I want a relationship but I feel like I'm not 'relationship material'?

Anonymous
I'm 18, I have never had a serious boyfriend (except online)... I've always wanted to date someone and be in a committed relationship. I would absolutely never cheat on anybody, would never lie to someone I was dating either. I've had crushes on guys and stuff and have told them but they never like me back.

The thing is, I want a relationship, but I feel like I'm not good enough. I'm overweight; not obese but more than chubby, I have a little bit of acne, I have depression (although I hide it from everybody), and I have anxiety. I feel like I won't be good for a guy, and maybe that's the reason no guys ever liked me back in high school.
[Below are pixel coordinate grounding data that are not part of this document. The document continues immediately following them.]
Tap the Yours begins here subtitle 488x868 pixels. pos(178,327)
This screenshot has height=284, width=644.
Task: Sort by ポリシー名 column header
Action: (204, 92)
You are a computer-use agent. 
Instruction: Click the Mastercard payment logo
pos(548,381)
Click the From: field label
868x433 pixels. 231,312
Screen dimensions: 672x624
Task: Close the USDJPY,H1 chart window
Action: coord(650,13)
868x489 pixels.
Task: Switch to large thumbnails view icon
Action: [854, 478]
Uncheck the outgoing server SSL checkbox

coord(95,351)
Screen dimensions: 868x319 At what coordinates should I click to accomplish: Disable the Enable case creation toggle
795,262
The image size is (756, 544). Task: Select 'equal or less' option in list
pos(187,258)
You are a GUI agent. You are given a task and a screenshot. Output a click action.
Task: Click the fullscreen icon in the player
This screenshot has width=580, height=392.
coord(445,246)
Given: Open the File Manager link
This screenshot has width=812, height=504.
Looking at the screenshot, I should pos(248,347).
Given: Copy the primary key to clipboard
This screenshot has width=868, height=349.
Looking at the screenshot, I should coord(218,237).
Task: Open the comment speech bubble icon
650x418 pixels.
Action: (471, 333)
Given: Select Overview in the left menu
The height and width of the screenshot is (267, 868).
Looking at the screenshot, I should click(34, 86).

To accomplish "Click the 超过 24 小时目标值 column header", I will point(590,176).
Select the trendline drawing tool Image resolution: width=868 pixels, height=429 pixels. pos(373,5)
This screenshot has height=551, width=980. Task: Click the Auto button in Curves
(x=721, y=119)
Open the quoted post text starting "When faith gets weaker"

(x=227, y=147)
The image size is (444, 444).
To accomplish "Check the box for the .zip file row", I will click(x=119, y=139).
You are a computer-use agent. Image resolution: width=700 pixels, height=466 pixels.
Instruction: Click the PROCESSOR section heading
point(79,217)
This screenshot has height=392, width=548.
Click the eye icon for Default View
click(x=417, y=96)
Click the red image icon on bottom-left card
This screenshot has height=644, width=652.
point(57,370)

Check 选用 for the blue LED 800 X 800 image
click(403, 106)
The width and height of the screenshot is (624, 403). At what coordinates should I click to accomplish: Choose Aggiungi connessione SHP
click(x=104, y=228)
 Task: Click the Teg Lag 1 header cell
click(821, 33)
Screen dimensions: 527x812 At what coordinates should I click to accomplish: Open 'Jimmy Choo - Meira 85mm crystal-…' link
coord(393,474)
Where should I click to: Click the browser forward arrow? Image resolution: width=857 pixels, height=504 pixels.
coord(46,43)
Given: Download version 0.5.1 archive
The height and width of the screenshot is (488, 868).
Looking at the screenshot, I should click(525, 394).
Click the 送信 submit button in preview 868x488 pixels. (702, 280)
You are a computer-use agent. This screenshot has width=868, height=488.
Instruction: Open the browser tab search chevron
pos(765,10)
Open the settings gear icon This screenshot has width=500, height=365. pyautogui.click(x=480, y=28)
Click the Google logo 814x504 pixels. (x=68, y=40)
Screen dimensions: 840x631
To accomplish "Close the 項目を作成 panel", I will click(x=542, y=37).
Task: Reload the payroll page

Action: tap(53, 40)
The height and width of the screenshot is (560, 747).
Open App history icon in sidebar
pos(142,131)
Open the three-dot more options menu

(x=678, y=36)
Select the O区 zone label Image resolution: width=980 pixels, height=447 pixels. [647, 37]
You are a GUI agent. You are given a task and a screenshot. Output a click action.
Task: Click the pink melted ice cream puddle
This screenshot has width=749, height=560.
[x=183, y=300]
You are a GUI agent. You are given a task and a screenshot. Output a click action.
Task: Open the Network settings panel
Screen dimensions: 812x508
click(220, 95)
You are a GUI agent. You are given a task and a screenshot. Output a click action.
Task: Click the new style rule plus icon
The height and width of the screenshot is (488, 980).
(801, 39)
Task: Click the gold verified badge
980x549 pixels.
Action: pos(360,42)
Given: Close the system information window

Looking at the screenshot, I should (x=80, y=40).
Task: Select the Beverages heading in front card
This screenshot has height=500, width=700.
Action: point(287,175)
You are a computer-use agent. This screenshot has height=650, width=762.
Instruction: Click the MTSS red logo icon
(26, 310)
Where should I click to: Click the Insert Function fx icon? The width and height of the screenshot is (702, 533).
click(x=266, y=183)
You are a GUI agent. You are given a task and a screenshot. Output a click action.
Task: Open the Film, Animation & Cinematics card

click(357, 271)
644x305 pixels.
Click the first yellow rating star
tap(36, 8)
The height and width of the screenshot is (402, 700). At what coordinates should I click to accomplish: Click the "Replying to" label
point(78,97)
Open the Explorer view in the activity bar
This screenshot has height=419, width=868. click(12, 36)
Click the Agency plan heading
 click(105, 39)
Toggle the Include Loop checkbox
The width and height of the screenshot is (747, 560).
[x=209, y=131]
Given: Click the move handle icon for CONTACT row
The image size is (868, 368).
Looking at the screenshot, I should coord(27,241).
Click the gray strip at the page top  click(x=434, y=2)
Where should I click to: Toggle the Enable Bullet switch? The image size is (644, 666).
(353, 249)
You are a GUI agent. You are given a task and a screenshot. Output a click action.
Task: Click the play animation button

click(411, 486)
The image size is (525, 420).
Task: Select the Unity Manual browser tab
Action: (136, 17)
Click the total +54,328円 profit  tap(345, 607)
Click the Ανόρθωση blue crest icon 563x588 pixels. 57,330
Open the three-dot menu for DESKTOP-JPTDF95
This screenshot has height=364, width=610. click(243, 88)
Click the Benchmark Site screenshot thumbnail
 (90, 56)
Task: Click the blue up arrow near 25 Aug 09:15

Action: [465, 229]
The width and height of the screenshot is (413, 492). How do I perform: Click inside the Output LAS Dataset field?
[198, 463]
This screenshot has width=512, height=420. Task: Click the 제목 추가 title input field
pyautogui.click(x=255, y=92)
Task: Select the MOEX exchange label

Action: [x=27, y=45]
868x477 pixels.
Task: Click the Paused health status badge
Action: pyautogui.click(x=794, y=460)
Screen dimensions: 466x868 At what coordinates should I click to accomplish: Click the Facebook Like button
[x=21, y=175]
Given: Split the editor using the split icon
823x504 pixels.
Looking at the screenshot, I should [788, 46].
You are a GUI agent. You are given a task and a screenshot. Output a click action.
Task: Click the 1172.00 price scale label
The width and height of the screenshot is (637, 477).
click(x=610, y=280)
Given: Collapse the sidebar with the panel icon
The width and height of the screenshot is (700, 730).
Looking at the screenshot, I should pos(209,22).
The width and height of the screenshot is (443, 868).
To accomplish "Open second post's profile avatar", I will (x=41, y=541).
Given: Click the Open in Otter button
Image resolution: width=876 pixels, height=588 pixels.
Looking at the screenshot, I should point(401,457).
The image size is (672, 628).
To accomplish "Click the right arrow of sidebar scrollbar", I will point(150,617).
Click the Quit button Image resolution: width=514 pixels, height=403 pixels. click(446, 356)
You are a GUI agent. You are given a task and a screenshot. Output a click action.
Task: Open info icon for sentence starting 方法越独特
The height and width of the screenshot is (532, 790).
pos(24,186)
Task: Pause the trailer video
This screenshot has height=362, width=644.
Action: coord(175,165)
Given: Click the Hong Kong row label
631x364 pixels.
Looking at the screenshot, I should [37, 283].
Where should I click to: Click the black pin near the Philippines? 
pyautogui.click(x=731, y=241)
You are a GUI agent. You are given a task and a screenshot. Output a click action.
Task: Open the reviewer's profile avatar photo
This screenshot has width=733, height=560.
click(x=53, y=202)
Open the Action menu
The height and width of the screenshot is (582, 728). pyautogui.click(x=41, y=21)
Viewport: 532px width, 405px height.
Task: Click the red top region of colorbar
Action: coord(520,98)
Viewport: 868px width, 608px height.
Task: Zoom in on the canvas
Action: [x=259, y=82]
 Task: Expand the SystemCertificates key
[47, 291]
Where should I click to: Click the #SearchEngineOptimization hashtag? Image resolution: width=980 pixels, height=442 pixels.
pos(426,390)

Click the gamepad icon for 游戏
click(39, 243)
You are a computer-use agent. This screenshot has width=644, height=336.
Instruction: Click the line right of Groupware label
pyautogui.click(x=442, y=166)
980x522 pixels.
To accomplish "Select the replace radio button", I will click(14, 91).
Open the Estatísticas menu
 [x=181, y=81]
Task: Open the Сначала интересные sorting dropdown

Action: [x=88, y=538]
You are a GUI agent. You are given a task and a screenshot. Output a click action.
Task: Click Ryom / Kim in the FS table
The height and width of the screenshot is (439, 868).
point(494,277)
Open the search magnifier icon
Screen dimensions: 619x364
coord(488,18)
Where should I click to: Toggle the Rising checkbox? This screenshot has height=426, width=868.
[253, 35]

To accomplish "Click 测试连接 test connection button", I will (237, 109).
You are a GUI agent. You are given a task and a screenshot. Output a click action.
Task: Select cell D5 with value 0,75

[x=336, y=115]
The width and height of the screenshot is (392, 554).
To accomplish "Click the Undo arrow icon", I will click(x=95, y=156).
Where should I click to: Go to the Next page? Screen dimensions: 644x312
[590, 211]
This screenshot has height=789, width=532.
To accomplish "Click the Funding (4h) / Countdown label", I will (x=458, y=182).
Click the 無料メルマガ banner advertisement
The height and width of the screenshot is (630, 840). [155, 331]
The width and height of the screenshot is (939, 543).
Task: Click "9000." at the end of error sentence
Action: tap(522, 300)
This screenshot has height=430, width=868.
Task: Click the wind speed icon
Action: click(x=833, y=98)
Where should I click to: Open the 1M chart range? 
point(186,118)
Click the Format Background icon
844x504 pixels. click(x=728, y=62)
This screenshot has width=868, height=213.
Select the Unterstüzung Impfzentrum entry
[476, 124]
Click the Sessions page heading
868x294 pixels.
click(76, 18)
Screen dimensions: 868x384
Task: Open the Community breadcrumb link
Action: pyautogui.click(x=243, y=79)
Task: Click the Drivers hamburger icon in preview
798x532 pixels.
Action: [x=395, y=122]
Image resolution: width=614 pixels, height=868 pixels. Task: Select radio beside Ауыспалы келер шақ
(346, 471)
How come no guys like me? I've been on a blind date before and I did my hair and makeup for almost three hours and picked out a nice outfit and everything, but he still didn't like me. :/ I'm beginning to lose hope that I'll ever date anybody! All my friends have boyfriends and its not that I want to be like them, it's just that I want to know how it feels to be in love with somebody. My mom talks about her boyfriend and stuff and says 'I truly hope that one day you can feel how I feel with this guy, I hope someday you can be in love with the love of your life'. WELL maybe it'll never happen LOL.
I want a relationship but I feel like I'm not 'relationship material'?